Hispanic churches: What to do next and how to do it | Friday, March 22, 2002

Friday, March 22, 2002

Hispanic churches: What to do next and how to do it

By Jim Royston BSC Executive Director-treasurer

The growth of the Hispanic population in North Carolina creates one of the most unique and challenging opportunities ever to face state Baptists.

Our rich history and heritage in missions and evangelism makes it imperative that we respond to this new "mission field." Virtually everyone agrees we need to provide a better support system for Hispanic ministry. How we go about this will determine our future growth among this very important group of new North Carolinians.

First, Hispanics have come to stay. Just as our ancestors found the Tar Heel State to their liking many decades (or centuries) ago, the same holds true for these recent newcomers. Our first task is to avoid the "us and them" temptation that always assumes we know more about their needs than they do. A Hispanic congregation is not merely a Spanish-speaking Anglo congregation. Language is only one aspect of culture. In fact, second and third generation N.C. Hispanics will probably speak Spanish as a second language.

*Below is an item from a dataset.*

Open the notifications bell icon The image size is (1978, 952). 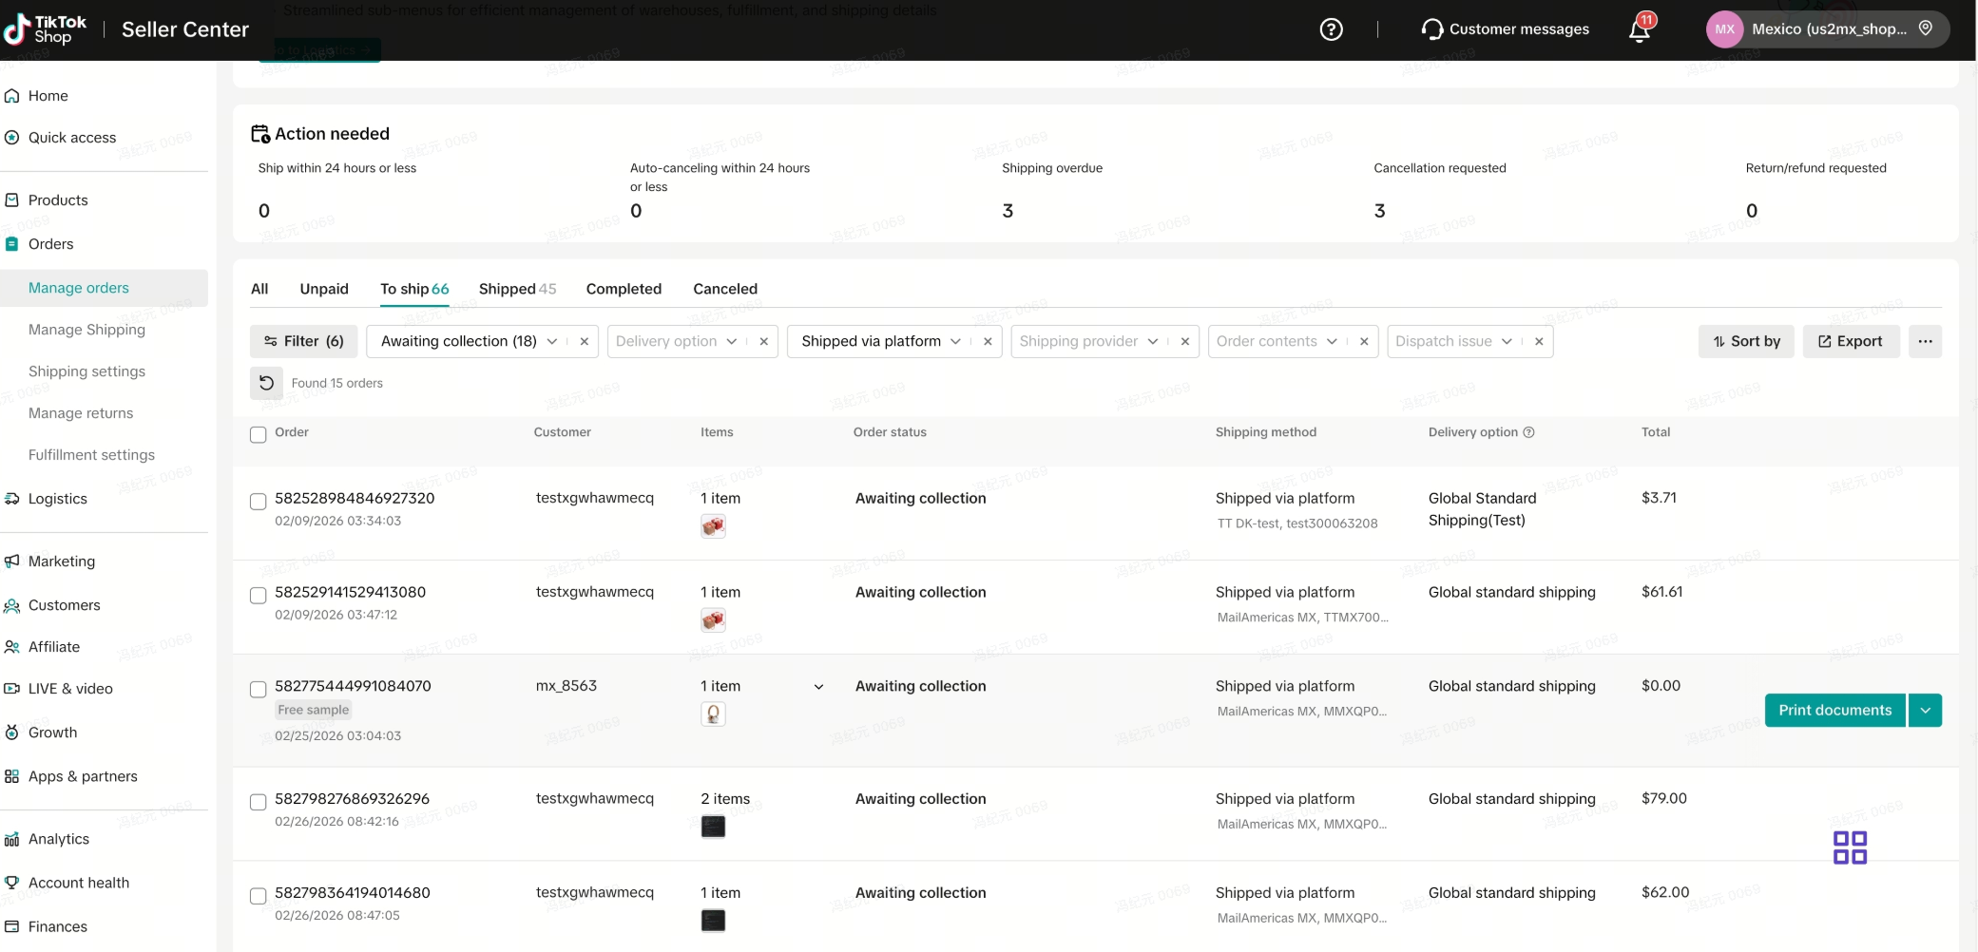click(1639, 30)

Training Hispanics for ministry may not necessarily match some of our preconceived notions about church programs. Materials need to be written from a Hispanic perspective, not just Spanish translations of current best sellers. Training solely in statewide or regional locations - like at Ridgecrest, Caraway or Caswell - may never fit Hispanic church leaders' needs, especially when so many leaders are bivocational. New and creative ways must be established, like aiding Hispanic leaders to have greater access to computers and other technology and developing a structure for theological education somewhere in our part of the country.

Second, we must become advocates for Hispanics in such areas as housing, immigration, wages, job safety, health care and education - all tasks requiring us to partner and network with other agencies. While starting and nurturing churches is our basic goal, we cannot ignore these other critical aspects of their lives; thus, sending mixed signals about our real purpose. In other words, do we truly care about Hispanics, or are we simply interested in adding their numbers to our statistical reports?

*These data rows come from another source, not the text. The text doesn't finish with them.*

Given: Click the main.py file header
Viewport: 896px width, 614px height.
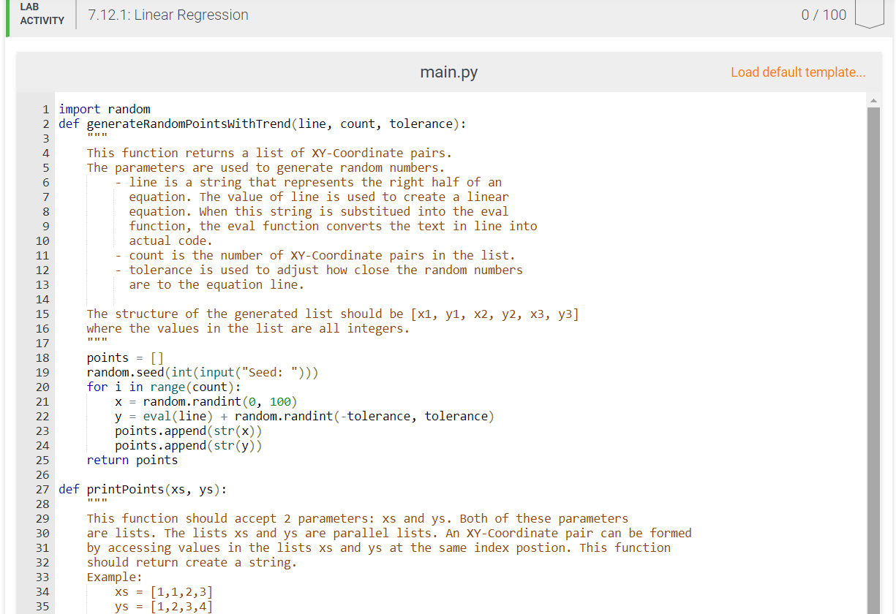Looking at the screenshot, I should coord(448,72).
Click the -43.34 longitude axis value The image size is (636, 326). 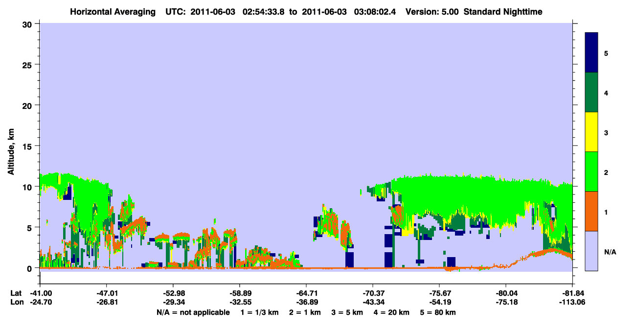tap(373, 302)
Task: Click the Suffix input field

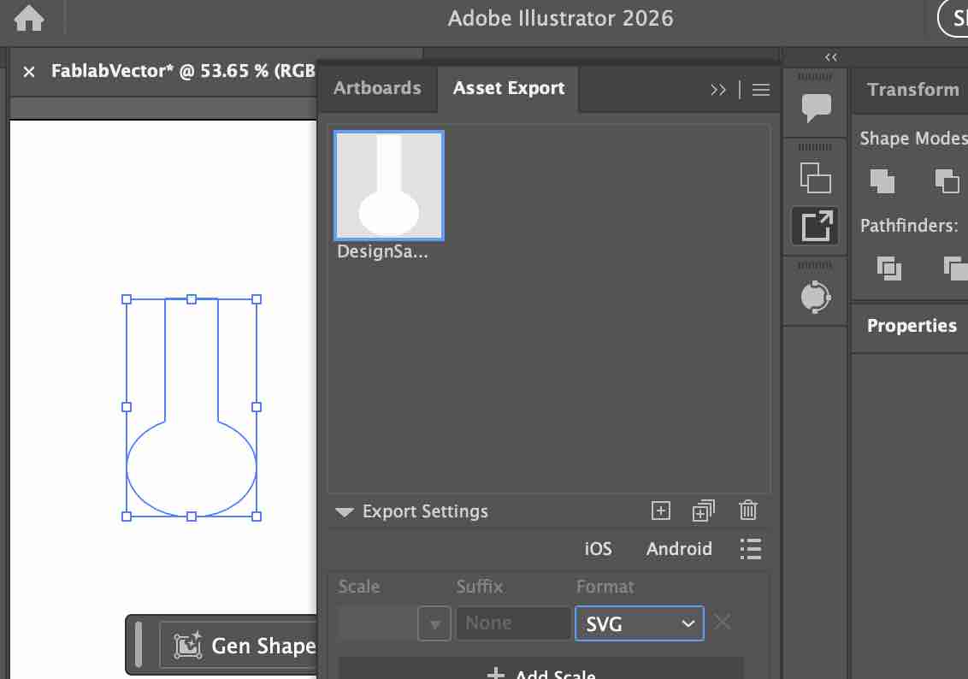Action: (x=513, y=623)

Any true partnership is founded on the recognition that both parties have something positive to offer one another. We are here both to teach as well as to learn. We should never assume we have more answers than they do or that our answers are always the right ones for their questions.

Our General Board recently adopted several goals presented by our Hispanic Task Force to address these and other important needs. I am confident our N.C. Baptist people will respond positively to the needs of Hispanic North Carolinians. To do less is to deny our mission and evangelism commitments.

The task before us, while both important and critical, will not be free of mistakes and, perhaps, even some bad decisions. Crossing cultural barriers with the gospel has never been the easiest business of the church. The New Testament is literally filled with cultural and religious clashes within those earliest congregations. But we must move forward. The task before us strikes at the very heart of our cooperative work together. How can a denomination willing to send thousands of missionaries and millions of dollars out-of-state overlook the most obvious mission challenge that has ever moved into our state?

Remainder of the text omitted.